_Compito da svolgere 1_: Riporta parola per parola il passo del testo fornito che inizia con le parole "EpsiLon è il" e si chiude dopo le parole "II di Bari.".
_Compito da svolgere 2_:
Rispondi alle seguenti domande in base al testo fornito.
(a) Su quanti pazienti era stato generato in origine lo score prognostico?
(b) Su quale rivista scientifica è stato pubblicato lo studio condotto all'Istituto Nazionale dei Tumori di Milano?
(c) Quale farmaco è attualmente lo standard di cura nei pazienti con alta espressione di PD-L1?

───── Testo fornito

EpsiLon è il biomarcatore che potrebbe rappresentare la svolta per l’identificazione dei pazienti candidati all’immunoterapia. Si tratta di uno score prognostico precedentemente generato su 154 pazienti con tumore polmonare non a piccole cellule trattati con immunoterapia presso l’Ospedale Giovanni Paolo II di Bari.
Lo score, che comprende diversi parametri clinici (performance status, fumo e presenza di metastasi epatiche al basale) e biochimici (livelli di LDH e rapporto neutrofili-linfociti), si era dimostrato in grado di distinguere i gruppi di pazienti con diversa prognosi. Da qui, lo studio condotto all’Istituto Nazionale dei Tumori di Milano (INT) su 200 pazienti naive e pubblicato sulla rivista scientifica Cancers.
“EPSILoN score è uno strumento utile per guidare le decisioni terapeutiche nei pazienti con tumore polmonare candidati al trattamento immunoterapico” – spiega Giuseppe Lo Russo oncologo medico Struttura Semplice di Oncologia Toracica INT con responsabile la Dr. Marina Chiara Garassino del Dipartimento di Oncologia Medica 1 diretta dal Prof. de Braud. “Lo score rappresenta una novità da impiegare nella pratica clinica, in quanto è facilmente calcolabile senza la necessità di un ulteriore dispendio economico” commenta Arsela Prelaj, Oncologo medico dedicato allo studio e alla cura dei tumori toracici presso la stessa Struttura e dottoranda in Bioingegneria presso l’Università Politecnico di Milano.
L’avvento dell’immunoterapia ha significativamente cambiato lo scenario terapeutico del tumore polmonare non a piccole cellule in stadio avanzato di malattia. Tuttavia è essenziale l’identificazione di biomarcatori capaci di selezionare i pazienti che potrebbero avere un maggiore beneficio dalle terapie. Nivolumab, pembrolizumab e atezolizumab sono stati i primi farmaci immunoterapici ad essere approvati in seconda linea e pembrolizumab è attualmente lo standard di cura nei pazienti con alta espressione di PD-L1 (?50%).

──────────
───── Dati da esaminare

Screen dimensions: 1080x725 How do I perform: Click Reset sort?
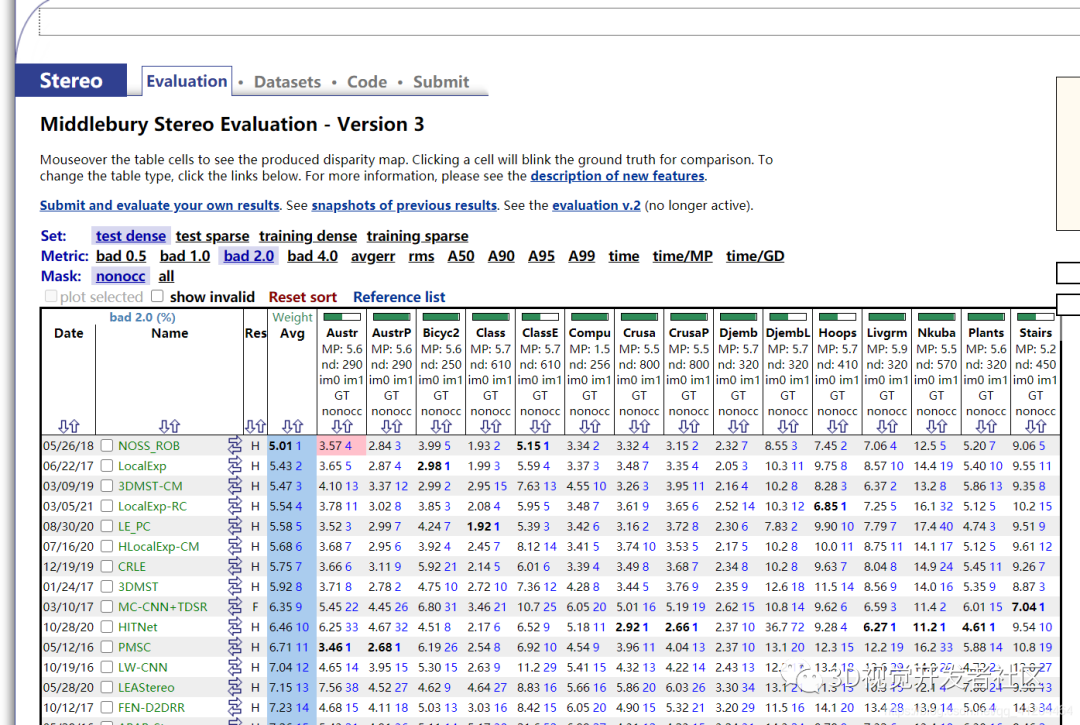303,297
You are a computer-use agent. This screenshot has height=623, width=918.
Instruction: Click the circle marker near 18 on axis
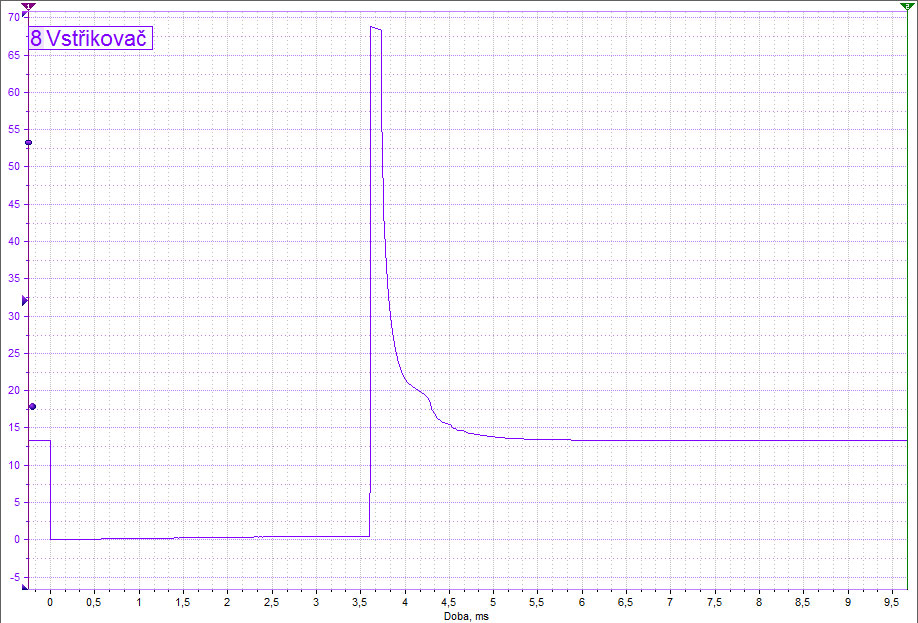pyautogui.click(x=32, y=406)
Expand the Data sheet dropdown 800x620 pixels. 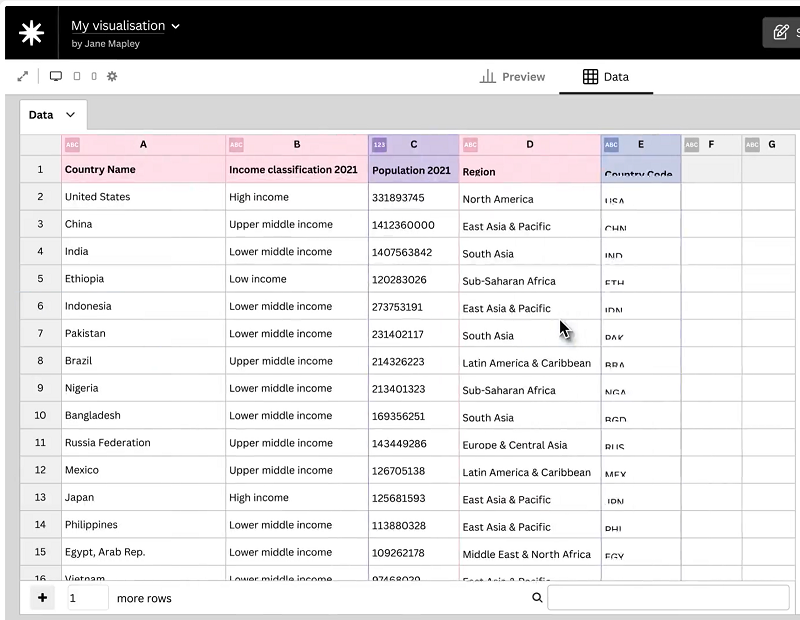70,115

──────────

_Risposta 1_:
EpsiLon è il biomarcatore che potrebbe rappresentare la svolta per l’identificazione dei pazienti candidati all’immunoterapia. Si tratta di uno score prognostico precedentemente generato su 154 pazienti con tumore polmonare non a piccole cellule trattati con immunoterapia presso l’Ospedale Giovanni Paolo II di Bari.

_Risposta 2_:
(a) Lo score era stato generato su 154 pazienti con tumore polmonare non a piccole cellule trattati con immunoterapia.
(b) Lo studio è stato pubblicato sulla rivista scientifica Cancers.
(c) Lo standard di cura è il pembrolizumab.